Café geöffnet-5.000 Euro Strafe

Linzer Wirtin kündigt Beschwerde beim Landesverwaltungsgericht an.
© Pixabay

Am 11. Jänner hat eine Wirtin in Linz ihr Lokal aufgesperrt. An sich nicht ungewöhnliches, wenn kein Lockdown in Kraft gewesen wäre. Dafür muss sie jetzt 5.000 Euro Strafe zahlen. Das bestätigte Bürgermeister Klaus Luger (SPÖ) einen Bericht in der „Krone“. Die „Wut-Wirtin“, wie sie genannt wurde, hat ihre Aktion bei einer Corona-Demo im Vorfeld angekündigt. „Als Mama werde ich gezwungen die Verordnungen zu umgehen … ich kann mein Kind nicht mehr versorgen“, gab sie als Grund an.

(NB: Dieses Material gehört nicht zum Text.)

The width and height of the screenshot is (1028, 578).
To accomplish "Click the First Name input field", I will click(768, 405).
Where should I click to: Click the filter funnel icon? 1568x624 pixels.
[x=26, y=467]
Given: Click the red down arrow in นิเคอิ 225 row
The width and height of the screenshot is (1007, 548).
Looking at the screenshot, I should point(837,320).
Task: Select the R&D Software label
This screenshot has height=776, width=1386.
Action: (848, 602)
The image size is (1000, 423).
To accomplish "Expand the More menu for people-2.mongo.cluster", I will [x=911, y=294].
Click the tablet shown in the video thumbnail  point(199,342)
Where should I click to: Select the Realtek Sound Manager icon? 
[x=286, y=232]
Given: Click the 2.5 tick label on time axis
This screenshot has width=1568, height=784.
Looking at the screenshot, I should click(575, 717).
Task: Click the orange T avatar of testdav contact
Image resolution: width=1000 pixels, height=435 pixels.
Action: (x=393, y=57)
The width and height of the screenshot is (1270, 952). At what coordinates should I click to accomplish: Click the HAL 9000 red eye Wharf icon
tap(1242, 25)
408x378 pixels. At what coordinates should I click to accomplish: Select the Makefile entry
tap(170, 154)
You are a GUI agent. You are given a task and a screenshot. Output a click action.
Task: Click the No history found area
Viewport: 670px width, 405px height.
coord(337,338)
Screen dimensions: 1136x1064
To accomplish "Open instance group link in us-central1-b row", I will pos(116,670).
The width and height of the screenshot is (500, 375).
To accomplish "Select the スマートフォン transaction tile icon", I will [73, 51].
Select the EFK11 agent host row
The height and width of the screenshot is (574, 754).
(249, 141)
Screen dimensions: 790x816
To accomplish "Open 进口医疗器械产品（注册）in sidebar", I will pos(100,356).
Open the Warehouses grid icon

Weniger als eine Stunde nach der Öffnung des Cafes standen bereits die Behörden vor der Tür. 45 Gäste wurden kontrolliert und angezeigt. Diesen drohen Strafen von bis zu 1.450 Euro pro Person. Der Strafrahmen für die Wirtin reicht bis zu 30.000 Euro. Der nun zugestellte Bescheid des Magistrats beträgt 5.000 Euro. Dagegen habe sie laut Bürgermeister Beschwerde beim Landesverwaltungsgericht angekündigt. Ebenso wie gegen einen Strafbescheid von 400 Euro wegen Übertretung der Sperrstunde für Schanigärten. Luger meinte, er sehe der Beschwerde „gelassen entgegen“. Sie werde sich wohl gegen die Höhe richten, er glaubt jedoch, dass die 5.000 Euro der Verhältnismäßigkeit entsprechen.